The United Nations Development Programme has issued a call to action from the international community to assist developing countries with the enormous fallout they are expected to face due to the impact of the coronavirus pandemic.
The UNDP said in a statement that the international community has to think beyond the immediate impact of Covid-19. It expects that the crisis in developing countries threaten to devastate economies and increase inequality.
Nearly half of all jobs in Africa could be lost, the UNDP warns, and income losses are expected to exceed $220 billion in developing countries.
“Without support from the international community, we risk a massive reversal of gains made over the last two decades, and an entire generation lost, if not in lives then in rights, opportunities, and dignity,” Achim Steiner, administrator of the UNDP said in a statement.
“The growing Covid-19 crisis threatens to disproportionately hit developing countries, not only as a health crisis in the short term but as a devastating social and economic crisis over the months and years to come.”
The UNDP believes three priority actions are needed, namely resources to help stop the spread of the virus, support to respond during the outbreak itself, and resources to prevent the economic collapse of developing countries.
In the longer term, the UNDP said it will work with countries to assess the social and economic impacts of Covid-19 and take urgent recovery measures to minimise long-term impact, particularly for vulnerable and marginalised groups, and to help societies to recover better.
A UNDP-led Covid-19 Rapid Response Facility and anticipates a minimum of $500 million is need to support 100 countries.
On the weekend the Sunday Times reported that Finance Minister Tito Mboweni indicated that South Africa may approach the International Monetary Fund for the first time ever to help with funding to deal with the fallout from the coronavirus outbreak.

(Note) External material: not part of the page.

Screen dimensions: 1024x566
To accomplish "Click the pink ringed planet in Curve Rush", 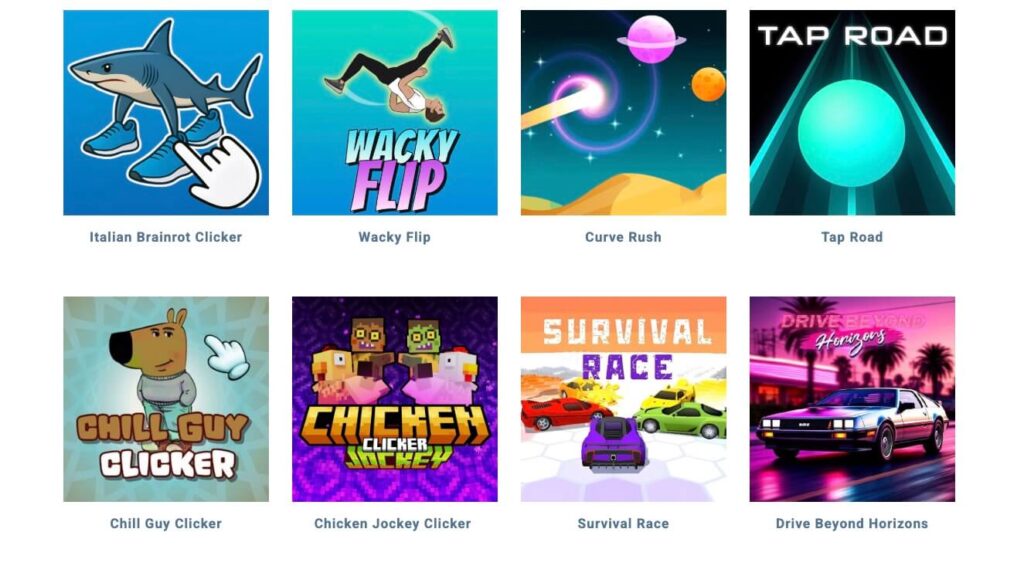I will coord(651,39).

While the minister isn’t currently considering an emergency budget, he also advocates asking the World Bank and the New Development Bank for assistance, the newspaper said.
“In a conversation with the Reserve Bank and the Treasury I indicated that we should proceed and speak to the IMF and the World Bank about any facility that we can access for health purposes,” he said, according to the newspaper. “We take no ideological position.”
Bloomberg reported on the weekend that the United Nations Economic Commission for Africa predicts that Africa is two to three weeks away from the worst of the coronavirus storm and needs an emergency economic stimulus of $100 billion to bolster preventative measures and support its fragile healthcare systems.
Almost half of the funds could come from waiving interest payments to multilateral institutions. That would give countries the fiscal space needed to impose social-distancing measures, widen social safety nets and equip hospitals to treat the sick ahead of an expected surge in infections, UNECA executive secretary Vera Songwe said by phone from Washington.